La cérémonie revêtit une certaine solennité. Des photo- graphes russes opéraient,
muets et sans exigences. Les deux ministres des Affaires étrangères, entourés des deux
délégations, signèrent les exemplaires rédigés en français et en russe. Staline et moi nous
tenions derrière eux. « De cette façon, lui dis-je, voilà le traité ratifié. Sur ce point, je le
suppose, votre inquiétude est dissipée. » Puis, nous nous serrâmes la main. « Il faut fêter
cela ! » déclara le maréchal. En un instant, des tables furent dressées et l'on se mit à
souper.
Staline se montra beau joueur. D'une voix douce, il me fit son compliment : « Vous
avez tenu bon. A la bonne heure 1 J'aime avoir affaire à quelqu'un qui sache ce qu'il
veut, même s'il n'entre pas dans mes vues. » Par contraste avec la scène virulente qu'il
avait jouée quelques heures auparavant en portant des toasts à ses collaborateurs, il parlait
de tout, à présent, d'une façon détachée, comme s'il considérait les autres, la guerre,
l'Histoire, et se regardait lui-même, du haut d'une cime de sérénité. « Après tout, disait-il,
il n'y a que la mort qui gagne. » Il plaignait Hitler. « pauvre homme qui ne s'en tirera
pas. » A mon invite : « Viendriez-vous nous voir à Paris? » il répondit : « Comment le
faire? Je suis vieux. Je mourrai bientôt. »
Il leva son verre en l'honneur de la France, « qui avait maintenant des chefs
résolus, intraitables, et qu'il souhaitait grande et puissante parce qu'il fallait à la Russie un
allié grand et puissant. » Enfin, il but à. a Pologne, bien qu'il n'y eût aucun Polonais
présent et comme s'il tenait à me prendre à témoin de ses intentions. « Les tsars, dit-il,
faisaient une mauvaise politique en voulant dominer les autres peuples slaves. Nous avons,
nous, une politique nouvelle. Que les Slaves soient, partout, indépendants et libres ! C'est
ainsi qu'ils seront nos amis. Vive la Pologne, forte, indépendante, démocratique ! Vive
l'amitié de la France, de la Pologne et de la Russie ! » Il me regardait : « Qu'en pense
M. de Gaulle? » En écoutant Staline, je mesurais l'abîme qui, pour le monde soviétique,
sépare les paroles et les actes. Je ripostai : « Je suis d'accord avec ce que M. Staline a dit
de la Pologne ». et soulignai : « Oui, d'accord avec ce qu'il a dit. »
Les adieux prirent, de son fait, une allure d'effusion. « Comptez sur moi ! »

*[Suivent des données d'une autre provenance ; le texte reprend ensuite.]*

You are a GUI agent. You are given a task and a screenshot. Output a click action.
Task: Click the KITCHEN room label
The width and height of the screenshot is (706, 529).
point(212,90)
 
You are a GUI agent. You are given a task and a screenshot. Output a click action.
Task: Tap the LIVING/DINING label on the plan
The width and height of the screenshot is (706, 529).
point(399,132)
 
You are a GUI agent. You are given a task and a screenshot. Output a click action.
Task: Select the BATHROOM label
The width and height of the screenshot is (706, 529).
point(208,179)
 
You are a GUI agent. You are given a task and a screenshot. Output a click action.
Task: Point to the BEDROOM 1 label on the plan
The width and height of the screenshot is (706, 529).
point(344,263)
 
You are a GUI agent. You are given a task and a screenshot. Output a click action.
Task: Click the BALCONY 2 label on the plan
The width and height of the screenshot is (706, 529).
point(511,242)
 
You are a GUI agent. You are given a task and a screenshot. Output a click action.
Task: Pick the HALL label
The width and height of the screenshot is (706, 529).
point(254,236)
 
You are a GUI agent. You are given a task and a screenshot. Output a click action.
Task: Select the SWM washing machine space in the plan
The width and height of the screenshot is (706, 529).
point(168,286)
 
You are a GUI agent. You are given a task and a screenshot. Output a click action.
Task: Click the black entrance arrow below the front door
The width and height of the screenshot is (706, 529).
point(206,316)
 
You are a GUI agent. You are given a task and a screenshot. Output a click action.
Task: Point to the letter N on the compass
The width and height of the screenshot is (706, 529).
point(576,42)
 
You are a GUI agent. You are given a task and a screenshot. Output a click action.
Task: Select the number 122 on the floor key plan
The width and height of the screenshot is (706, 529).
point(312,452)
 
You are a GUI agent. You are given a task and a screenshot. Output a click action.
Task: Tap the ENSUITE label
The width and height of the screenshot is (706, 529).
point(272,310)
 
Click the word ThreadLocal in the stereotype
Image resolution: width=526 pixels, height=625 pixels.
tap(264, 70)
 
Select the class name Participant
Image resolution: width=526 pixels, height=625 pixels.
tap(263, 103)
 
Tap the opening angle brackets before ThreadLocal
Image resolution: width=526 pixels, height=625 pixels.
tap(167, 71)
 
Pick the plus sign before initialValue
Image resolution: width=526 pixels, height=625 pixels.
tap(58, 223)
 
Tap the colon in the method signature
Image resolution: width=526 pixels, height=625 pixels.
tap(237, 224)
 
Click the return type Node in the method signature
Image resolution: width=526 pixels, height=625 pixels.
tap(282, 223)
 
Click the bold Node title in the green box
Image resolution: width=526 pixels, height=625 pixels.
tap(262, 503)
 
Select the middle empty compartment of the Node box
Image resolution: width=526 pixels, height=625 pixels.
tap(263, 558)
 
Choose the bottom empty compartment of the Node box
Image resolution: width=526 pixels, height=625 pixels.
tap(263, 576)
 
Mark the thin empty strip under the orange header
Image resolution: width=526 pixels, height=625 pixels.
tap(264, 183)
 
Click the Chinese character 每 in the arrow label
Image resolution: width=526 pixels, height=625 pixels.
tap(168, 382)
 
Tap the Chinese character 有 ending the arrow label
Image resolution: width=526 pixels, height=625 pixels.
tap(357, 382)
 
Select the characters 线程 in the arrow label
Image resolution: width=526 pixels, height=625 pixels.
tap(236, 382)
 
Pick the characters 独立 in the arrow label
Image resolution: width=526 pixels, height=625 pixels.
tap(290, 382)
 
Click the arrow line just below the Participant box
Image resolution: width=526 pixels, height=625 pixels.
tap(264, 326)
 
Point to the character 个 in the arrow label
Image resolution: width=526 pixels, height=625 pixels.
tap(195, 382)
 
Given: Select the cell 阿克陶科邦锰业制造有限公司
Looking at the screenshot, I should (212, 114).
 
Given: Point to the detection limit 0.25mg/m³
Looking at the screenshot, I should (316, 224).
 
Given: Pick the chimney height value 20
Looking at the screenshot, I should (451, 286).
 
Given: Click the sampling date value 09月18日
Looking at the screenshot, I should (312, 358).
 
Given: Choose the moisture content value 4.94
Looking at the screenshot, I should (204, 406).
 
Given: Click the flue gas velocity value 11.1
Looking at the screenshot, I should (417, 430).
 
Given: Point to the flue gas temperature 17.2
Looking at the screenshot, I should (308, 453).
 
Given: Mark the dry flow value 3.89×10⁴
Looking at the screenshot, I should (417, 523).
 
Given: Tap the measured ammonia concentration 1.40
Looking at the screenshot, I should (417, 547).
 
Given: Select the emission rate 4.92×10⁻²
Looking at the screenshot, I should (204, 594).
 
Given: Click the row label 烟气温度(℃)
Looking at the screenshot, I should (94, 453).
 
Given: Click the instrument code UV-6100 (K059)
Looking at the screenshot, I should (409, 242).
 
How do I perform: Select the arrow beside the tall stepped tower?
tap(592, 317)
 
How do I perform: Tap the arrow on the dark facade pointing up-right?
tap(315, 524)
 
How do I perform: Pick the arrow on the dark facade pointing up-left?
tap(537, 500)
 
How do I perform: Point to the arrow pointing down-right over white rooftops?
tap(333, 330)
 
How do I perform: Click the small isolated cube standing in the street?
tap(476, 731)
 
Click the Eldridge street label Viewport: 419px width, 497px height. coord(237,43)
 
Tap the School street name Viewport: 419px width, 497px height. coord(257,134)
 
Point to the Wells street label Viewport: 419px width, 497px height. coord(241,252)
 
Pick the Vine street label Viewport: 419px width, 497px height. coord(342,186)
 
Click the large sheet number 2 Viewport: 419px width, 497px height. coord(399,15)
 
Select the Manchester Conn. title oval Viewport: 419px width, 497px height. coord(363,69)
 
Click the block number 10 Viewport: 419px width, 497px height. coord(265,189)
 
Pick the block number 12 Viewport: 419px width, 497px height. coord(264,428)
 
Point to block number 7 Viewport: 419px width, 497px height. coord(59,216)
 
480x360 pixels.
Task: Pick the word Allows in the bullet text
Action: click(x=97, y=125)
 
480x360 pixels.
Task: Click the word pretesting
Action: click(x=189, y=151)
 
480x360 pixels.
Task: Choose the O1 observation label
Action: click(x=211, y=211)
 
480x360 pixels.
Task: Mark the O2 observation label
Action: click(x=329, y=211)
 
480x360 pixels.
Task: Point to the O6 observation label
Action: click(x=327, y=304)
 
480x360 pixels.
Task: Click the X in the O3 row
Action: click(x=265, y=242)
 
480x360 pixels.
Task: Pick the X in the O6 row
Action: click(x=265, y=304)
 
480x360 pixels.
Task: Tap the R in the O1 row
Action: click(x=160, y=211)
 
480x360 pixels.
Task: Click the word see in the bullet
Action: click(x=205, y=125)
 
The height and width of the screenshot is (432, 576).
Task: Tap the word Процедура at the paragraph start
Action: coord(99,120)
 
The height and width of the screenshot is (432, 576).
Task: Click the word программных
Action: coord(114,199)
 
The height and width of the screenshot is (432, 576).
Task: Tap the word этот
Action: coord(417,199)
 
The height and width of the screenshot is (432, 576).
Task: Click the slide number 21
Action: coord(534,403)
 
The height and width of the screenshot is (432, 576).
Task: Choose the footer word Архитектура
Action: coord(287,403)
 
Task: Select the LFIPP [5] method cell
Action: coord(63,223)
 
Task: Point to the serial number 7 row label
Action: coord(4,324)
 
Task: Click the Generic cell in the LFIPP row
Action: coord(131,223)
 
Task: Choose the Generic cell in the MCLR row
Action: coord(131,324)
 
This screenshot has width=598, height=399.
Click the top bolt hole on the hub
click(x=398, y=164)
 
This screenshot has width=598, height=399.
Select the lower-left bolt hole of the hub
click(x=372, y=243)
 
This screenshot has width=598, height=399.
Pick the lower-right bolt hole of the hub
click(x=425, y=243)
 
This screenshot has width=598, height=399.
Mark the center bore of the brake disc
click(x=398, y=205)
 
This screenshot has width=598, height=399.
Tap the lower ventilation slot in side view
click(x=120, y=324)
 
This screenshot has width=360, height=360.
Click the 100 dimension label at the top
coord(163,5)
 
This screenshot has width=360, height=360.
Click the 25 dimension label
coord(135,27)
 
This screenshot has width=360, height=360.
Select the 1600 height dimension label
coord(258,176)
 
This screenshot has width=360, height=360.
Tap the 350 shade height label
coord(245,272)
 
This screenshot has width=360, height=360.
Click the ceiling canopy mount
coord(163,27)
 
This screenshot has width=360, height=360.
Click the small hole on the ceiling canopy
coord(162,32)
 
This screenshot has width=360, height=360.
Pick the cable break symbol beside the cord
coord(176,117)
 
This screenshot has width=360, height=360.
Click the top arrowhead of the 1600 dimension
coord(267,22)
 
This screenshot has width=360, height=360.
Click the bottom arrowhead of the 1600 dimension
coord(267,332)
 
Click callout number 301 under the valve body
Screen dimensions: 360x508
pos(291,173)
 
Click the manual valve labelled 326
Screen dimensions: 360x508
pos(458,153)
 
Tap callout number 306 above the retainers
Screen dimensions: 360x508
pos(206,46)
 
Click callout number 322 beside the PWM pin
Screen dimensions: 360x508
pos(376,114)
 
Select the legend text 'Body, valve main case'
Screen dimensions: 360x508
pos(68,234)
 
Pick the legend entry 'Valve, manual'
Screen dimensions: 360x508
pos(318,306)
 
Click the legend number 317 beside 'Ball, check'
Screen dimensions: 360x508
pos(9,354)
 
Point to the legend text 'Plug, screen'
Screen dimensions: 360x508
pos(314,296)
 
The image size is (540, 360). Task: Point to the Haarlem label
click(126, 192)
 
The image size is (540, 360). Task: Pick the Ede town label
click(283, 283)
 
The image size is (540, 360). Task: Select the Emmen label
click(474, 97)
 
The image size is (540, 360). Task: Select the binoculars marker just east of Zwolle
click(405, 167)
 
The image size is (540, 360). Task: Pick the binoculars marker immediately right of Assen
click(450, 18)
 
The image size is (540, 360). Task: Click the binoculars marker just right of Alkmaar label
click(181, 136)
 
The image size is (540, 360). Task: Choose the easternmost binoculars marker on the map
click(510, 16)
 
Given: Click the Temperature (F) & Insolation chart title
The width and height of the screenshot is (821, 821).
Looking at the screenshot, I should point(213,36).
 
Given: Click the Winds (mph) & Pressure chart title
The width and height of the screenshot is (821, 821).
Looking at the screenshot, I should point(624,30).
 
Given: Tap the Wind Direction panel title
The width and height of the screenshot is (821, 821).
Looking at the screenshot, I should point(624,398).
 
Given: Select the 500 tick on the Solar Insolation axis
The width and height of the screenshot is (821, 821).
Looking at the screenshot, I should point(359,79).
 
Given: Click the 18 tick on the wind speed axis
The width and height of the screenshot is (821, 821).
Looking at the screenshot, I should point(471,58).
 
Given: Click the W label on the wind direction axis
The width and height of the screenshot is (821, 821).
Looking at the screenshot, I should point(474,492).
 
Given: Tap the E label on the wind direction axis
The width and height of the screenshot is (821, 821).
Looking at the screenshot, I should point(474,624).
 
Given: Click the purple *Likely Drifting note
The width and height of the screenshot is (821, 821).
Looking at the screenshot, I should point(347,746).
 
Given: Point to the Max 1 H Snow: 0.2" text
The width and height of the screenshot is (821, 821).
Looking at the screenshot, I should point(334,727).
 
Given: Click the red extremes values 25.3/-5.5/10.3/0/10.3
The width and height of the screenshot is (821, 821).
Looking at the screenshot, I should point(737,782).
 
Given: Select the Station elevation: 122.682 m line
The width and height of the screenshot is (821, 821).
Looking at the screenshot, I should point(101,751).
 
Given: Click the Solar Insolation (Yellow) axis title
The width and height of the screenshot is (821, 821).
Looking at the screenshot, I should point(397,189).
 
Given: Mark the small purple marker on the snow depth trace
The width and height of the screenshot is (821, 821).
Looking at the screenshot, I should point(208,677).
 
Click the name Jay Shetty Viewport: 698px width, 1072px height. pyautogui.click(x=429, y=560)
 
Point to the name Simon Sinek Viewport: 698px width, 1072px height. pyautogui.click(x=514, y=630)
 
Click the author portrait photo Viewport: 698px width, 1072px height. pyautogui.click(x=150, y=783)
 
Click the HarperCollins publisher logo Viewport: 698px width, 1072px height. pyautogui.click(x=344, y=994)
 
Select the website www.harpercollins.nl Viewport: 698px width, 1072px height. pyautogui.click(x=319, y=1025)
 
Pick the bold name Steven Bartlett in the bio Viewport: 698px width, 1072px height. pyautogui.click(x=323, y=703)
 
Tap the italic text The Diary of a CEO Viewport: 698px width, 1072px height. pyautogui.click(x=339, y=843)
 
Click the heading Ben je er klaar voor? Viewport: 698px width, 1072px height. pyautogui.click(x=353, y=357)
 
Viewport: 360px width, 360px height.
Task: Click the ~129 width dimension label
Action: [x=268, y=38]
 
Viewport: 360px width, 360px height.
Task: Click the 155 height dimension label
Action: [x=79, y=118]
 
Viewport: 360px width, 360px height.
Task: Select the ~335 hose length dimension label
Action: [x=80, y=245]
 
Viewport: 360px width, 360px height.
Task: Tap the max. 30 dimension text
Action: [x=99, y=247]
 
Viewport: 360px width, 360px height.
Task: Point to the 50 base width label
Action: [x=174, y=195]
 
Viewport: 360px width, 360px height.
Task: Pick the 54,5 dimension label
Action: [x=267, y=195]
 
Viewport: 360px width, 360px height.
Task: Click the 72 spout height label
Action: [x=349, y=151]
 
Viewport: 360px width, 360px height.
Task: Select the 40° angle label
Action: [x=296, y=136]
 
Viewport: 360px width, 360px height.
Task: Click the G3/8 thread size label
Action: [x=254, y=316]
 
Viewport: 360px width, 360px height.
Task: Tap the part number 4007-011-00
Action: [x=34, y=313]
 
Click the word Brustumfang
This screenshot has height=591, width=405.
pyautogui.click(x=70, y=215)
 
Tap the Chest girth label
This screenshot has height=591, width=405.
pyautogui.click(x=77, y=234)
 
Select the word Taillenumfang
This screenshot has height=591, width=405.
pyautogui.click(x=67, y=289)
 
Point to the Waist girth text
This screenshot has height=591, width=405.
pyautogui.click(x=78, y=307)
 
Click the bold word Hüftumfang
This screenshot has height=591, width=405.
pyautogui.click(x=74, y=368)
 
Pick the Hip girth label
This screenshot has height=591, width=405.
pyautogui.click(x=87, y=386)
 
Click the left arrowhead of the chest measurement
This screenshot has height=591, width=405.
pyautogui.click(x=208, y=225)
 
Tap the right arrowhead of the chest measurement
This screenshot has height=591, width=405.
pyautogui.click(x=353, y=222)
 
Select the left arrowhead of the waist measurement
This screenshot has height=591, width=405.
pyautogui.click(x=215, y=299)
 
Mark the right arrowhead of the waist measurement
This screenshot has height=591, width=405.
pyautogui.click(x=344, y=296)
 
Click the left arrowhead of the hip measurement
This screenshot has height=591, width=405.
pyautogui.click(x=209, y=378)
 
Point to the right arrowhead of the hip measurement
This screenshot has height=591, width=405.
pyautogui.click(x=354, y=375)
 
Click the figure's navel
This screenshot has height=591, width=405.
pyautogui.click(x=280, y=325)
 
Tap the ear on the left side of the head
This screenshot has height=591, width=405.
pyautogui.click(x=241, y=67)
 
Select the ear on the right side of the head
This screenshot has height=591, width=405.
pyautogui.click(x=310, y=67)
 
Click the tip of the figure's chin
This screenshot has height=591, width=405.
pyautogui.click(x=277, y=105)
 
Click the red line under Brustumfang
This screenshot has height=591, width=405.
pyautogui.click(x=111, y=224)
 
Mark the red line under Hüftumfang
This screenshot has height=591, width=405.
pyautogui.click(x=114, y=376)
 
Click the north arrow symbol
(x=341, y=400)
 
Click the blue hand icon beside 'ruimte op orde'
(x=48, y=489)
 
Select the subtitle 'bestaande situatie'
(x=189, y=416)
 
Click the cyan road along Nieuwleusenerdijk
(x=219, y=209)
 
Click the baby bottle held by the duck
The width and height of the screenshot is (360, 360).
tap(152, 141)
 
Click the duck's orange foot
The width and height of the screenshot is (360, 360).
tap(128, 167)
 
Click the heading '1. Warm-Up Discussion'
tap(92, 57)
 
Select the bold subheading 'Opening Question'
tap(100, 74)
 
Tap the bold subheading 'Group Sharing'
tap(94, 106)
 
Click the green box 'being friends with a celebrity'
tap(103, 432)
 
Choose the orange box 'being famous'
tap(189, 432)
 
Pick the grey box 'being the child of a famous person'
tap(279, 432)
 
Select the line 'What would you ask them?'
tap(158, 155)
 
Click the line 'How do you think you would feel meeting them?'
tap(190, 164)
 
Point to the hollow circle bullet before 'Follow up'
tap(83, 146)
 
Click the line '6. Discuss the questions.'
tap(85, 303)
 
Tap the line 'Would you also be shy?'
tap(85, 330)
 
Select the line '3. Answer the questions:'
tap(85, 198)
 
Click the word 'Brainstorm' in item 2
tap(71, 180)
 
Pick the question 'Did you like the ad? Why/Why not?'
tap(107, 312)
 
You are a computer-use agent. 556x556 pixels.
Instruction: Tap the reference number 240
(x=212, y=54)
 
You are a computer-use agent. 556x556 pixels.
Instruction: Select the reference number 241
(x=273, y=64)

déclara-t-il. « Si vous, si la France, avez besoin de nous, nous partagerons avec vous
jusqu'à notre dernière soupe. » Soudain, avisant près de lui Podzerov, l'interprète russe qui
avait assisté à tous les entretiens et traduit tous les propos, le maréchal lui dit, l'air
sombre, la voix dure : « Tu en sais trop long, toi ! J'ai bien envie de t'envoyer en Sibérie.
» Avec les miens, je quittai la pièce. Me retournant sur le seuil, j'aperçus Staline assis,
seul, à table. Il s'était remis à manger.